[start Record excerpts]

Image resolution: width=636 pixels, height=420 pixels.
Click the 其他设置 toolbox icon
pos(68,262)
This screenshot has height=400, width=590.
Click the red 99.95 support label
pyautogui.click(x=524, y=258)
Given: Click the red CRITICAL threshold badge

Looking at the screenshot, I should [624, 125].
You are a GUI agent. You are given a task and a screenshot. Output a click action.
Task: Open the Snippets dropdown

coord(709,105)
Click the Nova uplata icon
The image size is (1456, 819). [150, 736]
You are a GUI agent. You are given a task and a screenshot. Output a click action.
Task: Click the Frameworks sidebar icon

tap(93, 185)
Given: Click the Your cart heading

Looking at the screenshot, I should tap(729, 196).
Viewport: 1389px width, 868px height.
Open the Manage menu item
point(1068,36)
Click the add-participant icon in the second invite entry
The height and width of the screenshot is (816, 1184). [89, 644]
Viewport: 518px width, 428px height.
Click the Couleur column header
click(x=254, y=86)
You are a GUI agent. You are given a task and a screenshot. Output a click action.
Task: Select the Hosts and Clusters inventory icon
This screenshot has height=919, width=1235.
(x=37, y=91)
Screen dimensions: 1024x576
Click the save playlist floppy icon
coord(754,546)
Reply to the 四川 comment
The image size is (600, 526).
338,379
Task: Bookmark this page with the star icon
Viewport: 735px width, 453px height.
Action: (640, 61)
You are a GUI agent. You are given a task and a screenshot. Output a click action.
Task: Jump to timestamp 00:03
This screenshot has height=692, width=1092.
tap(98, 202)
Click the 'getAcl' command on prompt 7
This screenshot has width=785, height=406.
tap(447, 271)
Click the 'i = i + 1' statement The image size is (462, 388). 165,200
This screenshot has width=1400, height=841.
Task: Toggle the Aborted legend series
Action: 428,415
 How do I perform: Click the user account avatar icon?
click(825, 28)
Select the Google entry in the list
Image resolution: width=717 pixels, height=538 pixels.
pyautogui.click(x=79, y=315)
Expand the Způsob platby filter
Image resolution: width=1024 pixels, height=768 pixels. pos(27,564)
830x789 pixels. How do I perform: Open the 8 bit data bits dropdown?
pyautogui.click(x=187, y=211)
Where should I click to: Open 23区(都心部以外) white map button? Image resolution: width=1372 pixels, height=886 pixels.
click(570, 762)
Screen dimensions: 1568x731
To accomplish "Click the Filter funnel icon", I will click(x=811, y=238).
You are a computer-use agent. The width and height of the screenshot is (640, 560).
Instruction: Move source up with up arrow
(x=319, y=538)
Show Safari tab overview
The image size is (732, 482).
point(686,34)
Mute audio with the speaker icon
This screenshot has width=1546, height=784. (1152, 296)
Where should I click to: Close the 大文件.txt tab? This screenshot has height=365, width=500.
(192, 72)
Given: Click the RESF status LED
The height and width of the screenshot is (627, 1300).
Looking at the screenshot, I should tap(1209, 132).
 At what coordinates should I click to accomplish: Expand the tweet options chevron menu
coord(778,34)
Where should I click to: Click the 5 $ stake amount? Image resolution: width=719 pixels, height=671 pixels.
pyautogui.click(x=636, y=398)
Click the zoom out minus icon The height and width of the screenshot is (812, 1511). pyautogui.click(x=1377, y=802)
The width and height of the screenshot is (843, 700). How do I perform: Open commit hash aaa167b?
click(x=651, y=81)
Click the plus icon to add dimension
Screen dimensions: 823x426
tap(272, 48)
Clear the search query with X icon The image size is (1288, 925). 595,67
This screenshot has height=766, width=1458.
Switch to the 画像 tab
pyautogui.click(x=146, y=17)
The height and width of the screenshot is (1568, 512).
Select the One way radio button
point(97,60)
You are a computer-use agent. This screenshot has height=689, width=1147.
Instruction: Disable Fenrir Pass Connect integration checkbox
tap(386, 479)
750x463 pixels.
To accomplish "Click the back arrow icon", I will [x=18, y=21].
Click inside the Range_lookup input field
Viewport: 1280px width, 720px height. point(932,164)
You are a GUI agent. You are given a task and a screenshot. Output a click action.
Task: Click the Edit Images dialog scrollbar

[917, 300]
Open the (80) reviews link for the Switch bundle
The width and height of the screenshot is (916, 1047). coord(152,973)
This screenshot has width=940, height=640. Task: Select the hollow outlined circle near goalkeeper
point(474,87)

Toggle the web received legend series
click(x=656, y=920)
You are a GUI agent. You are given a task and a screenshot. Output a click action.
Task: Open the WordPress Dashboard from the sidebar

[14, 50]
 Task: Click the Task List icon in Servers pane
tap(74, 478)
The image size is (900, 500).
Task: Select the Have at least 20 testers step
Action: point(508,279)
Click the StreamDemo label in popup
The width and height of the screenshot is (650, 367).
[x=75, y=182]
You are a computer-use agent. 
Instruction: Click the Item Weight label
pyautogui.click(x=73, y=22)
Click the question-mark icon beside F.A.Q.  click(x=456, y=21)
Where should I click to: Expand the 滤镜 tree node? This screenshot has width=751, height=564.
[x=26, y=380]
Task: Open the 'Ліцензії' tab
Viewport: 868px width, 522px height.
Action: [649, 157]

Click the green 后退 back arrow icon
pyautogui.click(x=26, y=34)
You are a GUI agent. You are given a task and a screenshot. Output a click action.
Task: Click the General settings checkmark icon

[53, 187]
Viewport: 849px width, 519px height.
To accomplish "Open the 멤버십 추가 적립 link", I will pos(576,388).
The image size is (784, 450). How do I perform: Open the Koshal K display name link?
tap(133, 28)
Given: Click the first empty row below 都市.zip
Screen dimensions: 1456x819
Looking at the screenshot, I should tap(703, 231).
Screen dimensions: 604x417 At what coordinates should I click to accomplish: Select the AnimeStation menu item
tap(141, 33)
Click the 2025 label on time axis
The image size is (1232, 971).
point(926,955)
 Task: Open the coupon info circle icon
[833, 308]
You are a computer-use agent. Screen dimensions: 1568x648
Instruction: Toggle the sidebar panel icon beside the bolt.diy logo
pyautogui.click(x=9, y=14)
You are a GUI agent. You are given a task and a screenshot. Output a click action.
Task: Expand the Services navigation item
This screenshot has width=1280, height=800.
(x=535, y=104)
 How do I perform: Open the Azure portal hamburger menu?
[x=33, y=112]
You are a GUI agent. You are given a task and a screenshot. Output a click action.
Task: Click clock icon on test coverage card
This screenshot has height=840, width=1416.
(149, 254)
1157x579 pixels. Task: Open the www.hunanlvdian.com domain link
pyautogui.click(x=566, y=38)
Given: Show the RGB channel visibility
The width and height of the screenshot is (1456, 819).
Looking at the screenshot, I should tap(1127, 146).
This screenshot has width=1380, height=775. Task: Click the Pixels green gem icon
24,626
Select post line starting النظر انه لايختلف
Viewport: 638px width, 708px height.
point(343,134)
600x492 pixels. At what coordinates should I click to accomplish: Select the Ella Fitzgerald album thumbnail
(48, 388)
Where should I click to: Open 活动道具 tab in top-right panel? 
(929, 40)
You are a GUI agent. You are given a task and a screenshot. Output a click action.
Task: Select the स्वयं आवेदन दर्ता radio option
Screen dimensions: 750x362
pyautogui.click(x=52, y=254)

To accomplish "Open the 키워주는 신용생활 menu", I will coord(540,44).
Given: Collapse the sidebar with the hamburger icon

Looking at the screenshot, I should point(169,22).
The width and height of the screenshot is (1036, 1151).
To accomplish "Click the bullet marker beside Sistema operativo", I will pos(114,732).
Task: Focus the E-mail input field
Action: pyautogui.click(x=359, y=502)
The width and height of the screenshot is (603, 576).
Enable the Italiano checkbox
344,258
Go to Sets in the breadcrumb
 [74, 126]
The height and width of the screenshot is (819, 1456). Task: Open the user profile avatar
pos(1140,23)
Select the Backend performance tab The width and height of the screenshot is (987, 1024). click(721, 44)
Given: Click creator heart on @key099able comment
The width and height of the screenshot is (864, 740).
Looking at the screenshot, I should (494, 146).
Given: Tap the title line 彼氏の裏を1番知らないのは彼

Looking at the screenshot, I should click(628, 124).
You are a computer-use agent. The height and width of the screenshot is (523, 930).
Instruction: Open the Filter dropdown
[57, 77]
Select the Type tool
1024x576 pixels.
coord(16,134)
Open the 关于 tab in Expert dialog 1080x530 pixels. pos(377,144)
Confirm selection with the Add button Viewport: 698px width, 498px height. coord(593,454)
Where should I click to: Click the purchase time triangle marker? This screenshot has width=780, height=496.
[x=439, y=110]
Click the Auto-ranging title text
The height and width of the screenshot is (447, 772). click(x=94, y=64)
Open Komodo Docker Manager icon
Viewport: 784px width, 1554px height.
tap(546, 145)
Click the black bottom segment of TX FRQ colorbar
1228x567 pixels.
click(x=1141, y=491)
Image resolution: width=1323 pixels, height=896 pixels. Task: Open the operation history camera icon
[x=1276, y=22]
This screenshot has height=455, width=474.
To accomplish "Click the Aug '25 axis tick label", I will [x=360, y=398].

[end Record excerpts]

### Written exercise
Copy out the lines from the start of the items up to and including the line containing "The image size is (1456, 819). [150, 736]", exactly as they appear.

### Expected output
Image resolution: width=636 pixels, height=420 pixels.
Click the 其他设置 toolbox icon
pos(68,262)
This screenshot has height=400, width=590.
Click the red 99.95 support label
pyautogui.click(x=524, y=258)
Given: Click the red CRITICAL threshold badge

Looking at the screenshot, I should [624, 125].
You are a GUI agent. You are given a task and a screenshot. Output a click action.
Task: Open the Snippets dropdown

coord(709,105)
Click the Nova uplata icon
The image size is (1456, 819). [150, 736]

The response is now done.